What is a Down Round?
Definition of a Down Round
A down road is what happens when a private company puts shares up for sale at a lower price than they were asking for in a previous round of investments.
There are many reasons why this might happen, and it also comes with advantages and disadvantages for both the company and its investors.
The most common reason for a company using a down round is that it needs additional capital at a time where its valuation is lower than it was before the previous round of financing. This could be due to any number of reasons, such as new competition or a disappointing performance in recent financial reports.
Down rounds send a signal to investors that the company might not be doing as well as they would have hoped, and so many founders and entrepreneurs try to avoid them. If they’re not managed correctly, there’s a risk that it will lead to a downward spiral in which the company’s valuation continues to plummet over time.
Another drawback to down rounds is that it typically means that a company needs to sell more shares than it otherwise might have needed to, just to make the same amount of money. This can then lead to further dilution of ownership both for shareholders and for company owners.
In fact, down rounds are considered to be so bad for business that Motley Fool Money host Chris Hill went on record to say, “A down round is such a catastrophic sign, it’s the worst possible thing that can happen outside of a tragic accident of some sort.”
And there are other drawbacks to down rounds, too. It can dilute ownership percentages, have a damaging effect on employee morale and damage overall confidence in a company from the wider market. Because of that, most companies try to avoid down rounds wherever possible, though sometimes they’re a necessity if the company needs a cash injection.
Even though down rounds are typically thought of as being a by-product of mismanagement, they can still happen even when a company has done everything by the book. Even if a company is profitable, changes in the marketplace or outside forces like the COVID-19 pandemic can lead to a company going into a down round.
Down rounds can be compared and contrasted to flat rounds, where the company is valued the same, and up rounds, where the company is valued at a higher amount than during its previous round of funding.
Why do down rounds happen?
To understand down rounds, it can help to first understand how start-ups raise capital. They typically go about this by undergoing rounds of funding, and they normally aim to raise enough from their first round so that they don’t need to do another one, at least for a while.
The problem is that start-ups can easily go through huge amounts of cash, and if they spend more than they intended to, that can leave them with no choice other than to go through fundraising again. If this happens, they can find themselves at a lower valuation than they were at for the previous round and left facing a down round.

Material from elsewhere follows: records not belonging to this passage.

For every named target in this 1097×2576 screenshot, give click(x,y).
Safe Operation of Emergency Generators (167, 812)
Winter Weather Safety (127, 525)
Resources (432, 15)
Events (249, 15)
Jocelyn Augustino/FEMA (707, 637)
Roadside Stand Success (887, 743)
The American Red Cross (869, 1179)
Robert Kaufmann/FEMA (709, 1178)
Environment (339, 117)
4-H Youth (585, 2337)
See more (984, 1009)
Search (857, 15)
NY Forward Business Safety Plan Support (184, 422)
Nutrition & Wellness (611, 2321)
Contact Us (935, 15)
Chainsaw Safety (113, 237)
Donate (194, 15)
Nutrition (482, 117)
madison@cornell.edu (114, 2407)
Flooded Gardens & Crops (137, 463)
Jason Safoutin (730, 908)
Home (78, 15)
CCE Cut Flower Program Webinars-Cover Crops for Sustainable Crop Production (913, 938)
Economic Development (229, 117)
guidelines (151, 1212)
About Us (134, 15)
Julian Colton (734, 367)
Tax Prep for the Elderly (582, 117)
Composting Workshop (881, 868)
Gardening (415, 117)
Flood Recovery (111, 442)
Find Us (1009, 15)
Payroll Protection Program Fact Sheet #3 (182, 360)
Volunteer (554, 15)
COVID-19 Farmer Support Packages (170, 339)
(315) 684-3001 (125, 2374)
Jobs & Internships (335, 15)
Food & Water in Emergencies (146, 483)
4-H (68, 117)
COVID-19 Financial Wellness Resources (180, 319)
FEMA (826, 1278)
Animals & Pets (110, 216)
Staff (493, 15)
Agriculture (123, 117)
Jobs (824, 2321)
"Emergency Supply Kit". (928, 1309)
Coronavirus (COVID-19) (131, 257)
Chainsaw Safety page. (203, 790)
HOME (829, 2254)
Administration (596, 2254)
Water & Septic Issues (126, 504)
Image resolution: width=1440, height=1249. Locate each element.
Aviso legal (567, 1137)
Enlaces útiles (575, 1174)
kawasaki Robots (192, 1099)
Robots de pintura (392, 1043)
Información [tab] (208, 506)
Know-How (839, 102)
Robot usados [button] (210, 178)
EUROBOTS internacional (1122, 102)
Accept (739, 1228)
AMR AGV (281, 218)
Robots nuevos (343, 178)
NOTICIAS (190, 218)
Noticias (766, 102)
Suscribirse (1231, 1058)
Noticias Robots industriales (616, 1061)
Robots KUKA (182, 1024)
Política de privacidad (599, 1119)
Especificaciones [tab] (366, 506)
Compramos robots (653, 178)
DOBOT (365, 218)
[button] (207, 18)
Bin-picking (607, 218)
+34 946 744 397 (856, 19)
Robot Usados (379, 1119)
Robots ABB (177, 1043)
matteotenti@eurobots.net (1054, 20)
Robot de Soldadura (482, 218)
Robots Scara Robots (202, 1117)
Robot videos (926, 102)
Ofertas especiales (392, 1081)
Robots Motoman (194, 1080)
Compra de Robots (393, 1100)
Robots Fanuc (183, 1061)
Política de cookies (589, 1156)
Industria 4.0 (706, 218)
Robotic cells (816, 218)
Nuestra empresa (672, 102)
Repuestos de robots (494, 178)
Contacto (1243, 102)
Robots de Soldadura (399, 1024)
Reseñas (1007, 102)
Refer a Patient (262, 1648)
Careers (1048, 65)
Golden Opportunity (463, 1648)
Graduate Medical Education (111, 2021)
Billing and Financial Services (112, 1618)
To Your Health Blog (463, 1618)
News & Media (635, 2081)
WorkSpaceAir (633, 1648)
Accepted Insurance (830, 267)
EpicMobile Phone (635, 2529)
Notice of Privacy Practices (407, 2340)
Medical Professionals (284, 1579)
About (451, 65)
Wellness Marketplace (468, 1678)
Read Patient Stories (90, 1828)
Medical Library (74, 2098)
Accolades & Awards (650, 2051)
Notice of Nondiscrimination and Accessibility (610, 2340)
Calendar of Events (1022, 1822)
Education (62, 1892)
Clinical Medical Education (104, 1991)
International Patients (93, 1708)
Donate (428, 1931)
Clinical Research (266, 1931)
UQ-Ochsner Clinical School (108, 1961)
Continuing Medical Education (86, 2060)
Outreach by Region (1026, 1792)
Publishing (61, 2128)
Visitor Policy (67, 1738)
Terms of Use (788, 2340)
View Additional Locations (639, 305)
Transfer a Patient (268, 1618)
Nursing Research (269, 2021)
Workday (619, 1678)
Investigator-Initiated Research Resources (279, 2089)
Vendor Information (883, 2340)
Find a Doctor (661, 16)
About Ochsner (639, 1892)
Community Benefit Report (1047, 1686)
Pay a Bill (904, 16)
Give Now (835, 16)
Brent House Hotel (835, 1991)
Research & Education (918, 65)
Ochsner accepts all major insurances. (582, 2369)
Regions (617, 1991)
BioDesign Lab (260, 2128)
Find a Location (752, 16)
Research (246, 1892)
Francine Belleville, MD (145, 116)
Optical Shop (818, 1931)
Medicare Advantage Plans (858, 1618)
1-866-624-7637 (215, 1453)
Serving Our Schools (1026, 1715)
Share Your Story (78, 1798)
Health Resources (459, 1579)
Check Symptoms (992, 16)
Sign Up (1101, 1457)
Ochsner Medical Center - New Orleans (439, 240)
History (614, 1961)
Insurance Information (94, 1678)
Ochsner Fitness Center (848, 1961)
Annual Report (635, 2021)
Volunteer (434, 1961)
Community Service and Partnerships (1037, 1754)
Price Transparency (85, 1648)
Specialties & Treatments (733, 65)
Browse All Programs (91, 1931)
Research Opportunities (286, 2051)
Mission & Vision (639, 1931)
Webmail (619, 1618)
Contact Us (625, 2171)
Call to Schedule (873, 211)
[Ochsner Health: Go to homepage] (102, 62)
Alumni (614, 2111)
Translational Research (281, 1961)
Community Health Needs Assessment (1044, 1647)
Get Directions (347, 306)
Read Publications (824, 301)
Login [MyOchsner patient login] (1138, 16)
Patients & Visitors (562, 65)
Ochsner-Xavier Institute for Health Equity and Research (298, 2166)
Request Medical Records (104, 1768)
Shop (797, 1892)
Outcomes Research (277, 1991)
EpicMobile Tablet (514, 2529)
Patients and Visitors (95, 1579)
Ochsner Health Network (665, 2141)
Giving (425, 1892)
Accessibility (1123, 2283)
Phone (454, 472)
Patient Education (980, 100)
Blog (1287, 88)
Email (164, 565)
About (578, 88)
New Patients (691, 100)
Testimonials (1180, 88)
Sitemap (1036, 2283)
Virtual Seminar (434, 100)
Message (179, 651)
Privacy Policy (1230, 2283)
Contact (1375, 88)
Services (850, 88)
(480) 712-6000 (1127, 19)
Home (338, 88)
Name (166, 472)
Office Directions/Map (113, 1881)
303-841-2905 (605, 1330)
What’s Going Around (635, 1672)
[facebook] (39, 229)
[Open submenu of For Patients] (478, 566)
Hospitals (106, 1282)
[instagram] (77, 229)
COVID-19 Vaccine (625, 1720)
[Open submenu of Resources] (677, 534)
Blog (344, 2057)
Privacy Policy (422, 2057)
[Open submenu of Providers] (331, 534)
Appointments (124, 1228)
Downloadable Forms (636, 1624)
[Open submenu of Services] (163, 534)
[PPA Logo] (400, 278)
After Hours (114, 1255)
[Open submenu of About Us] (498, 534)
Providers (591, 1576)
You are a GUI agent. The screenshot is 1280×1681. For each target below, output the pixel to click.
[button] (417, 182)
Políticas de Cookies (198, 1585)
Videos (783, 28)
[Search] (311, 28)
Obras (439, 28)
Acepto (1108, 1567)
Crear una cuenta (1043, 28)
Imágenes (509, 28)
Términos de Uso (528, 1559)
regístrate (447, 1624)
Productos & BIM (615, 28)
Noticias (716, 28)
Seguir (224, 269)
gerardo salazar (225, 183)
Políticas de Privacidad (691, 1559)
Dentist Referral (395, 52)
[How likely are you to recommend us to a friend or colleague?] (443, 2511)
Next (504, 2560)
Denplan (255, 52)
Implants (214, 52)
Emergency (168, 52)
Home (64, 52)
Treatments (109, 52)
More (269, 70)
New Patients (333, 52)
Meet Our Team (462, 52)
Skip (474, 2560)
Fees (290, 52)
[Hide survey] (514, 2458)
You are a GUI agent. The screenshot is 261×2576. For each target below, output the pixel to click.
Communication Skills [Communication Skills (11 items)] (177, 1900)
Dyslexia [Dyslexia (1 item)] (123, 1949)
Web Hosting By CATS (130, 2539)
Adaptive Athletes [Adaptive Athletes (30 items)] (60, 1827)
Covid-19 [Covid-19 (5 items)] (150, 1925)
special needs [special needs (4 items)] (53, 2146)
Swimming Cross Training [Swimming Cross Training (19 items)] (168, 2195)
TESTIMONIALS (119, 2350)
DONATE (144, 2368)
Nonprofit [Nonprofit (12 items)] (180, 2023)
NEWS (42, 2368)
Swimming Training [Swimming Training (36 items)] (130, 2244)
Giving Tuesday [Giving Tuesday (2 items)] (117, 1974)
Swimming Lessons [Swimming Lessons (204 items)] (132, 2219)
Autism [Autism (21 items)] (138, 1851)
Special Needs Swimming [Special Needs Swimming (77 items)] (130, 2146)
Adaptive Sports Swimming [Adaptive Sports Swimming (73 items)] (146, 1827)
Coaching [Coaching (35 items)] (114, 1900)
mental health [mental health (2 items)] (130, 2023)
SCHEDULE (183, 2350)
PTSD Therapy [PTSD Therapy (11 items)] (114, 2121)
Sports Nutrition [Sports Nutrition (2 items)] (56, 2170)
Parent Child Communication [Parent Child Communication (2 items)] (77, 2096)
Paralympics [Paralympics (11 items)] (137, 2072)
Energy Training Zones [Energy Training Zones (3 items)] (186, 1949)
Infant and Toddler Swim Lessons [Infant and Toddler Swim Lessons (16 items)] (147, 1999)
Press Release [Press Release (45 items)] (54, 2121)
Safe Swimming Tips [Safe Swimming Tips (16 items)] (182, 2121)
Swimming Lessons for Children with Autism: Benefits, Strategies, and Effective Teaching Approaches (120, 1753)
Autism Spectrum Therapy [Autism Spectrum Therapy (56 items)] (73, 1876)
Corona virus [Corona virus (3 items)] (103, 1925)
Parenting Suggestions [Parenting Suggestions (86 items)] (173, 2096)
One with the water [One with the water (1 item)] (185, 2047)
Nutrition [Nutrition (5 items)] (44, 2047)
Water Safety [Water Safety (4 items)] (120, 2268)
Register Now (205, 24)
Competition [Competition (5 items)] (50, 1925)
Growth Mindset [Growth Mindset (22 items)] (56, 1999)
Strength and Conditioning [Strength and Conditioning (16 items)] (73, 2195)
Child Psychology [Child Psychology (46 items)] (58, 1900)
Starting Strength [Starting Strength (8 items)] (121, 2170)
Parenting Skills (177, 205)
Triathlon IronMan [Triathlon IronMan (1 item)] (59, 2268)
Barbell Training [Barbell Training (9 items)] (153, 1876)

Why do investors buy during down rounds?
Investors are always looking for the cheapest prices possible, because that gives them the highest chances of seeing a return on their investment. Early investors tend to get lower prices because they’re investing in an unproven company, but later stage investors normally have to pay more due to the fact that the company has more of a track record.
If companies don’t have the greatest track record, investors are less likely to be willing to pay high prices, which is why down rounds happen. The company’s valuation goes down to a level at which investors are willing to pay.
What are the alternatives to down rounds?
Because down rounds occur when a company needs to raise more money, they can occasionally be avoided by simply cutting expenditures and reducing the burn rate. However, this is only a viable solution if there’s already a large amount of wastage taking place, and there’s also a risk that if this is deployed as a long-term solution, it will end up slowing growth instead of encouraging it.
Other alternatives include short-term loans, bridge financing, renegotiations or even shutting the company down.
What is anti-dilution protection?
Investors often own a different type of shares to company founders and employees, and these often include anti-dilution protection. This is designed to ensure that when shares are sold at a lower price, the investors’ shares will be diluted less than the founders’ and employees’ shares.
There are two main types of anti-dilution protection:
- Full-ratchet: Reduces the founders’ shareholding and is considered to be the best type for investors but the most damaging for the company.
- Weighted average: The more common type of protection, this distributes the dilution between investors, founders and employees but still favors investors by diluting a lower proportion of their shares.
What is a make whole clause?
A make whole clause is a binding agreement that some early investors insist on as a part of their purchase and which is designed to make sure that they’re not left out of pocket during a down round. When a make whole clause is in place, companies are obliged to compensate early investors by giving them additional stock based on the company’s new value as though they bought all of their stock at the lower price.
What is a haircut?
We’re going to assume that you don’t mean the regular definition of a haircut, which is something that you get when you go to the hairdressers and ask for a trim. In investment circles, a haircut is a slang term for when a company values itself at one figure but accepts investment which places it at a lower value.
It’s important to note that haircuts and down rounds are different, because negotiation is a standard part of taking on investments. It’s only a down round if the investor values the company at a lower figure than they did in previous rounds. If an investor values the company at $100 million and its previous valuation was at $80 million, that’s a haircut even if the company itself thinks it’s worth $200 million.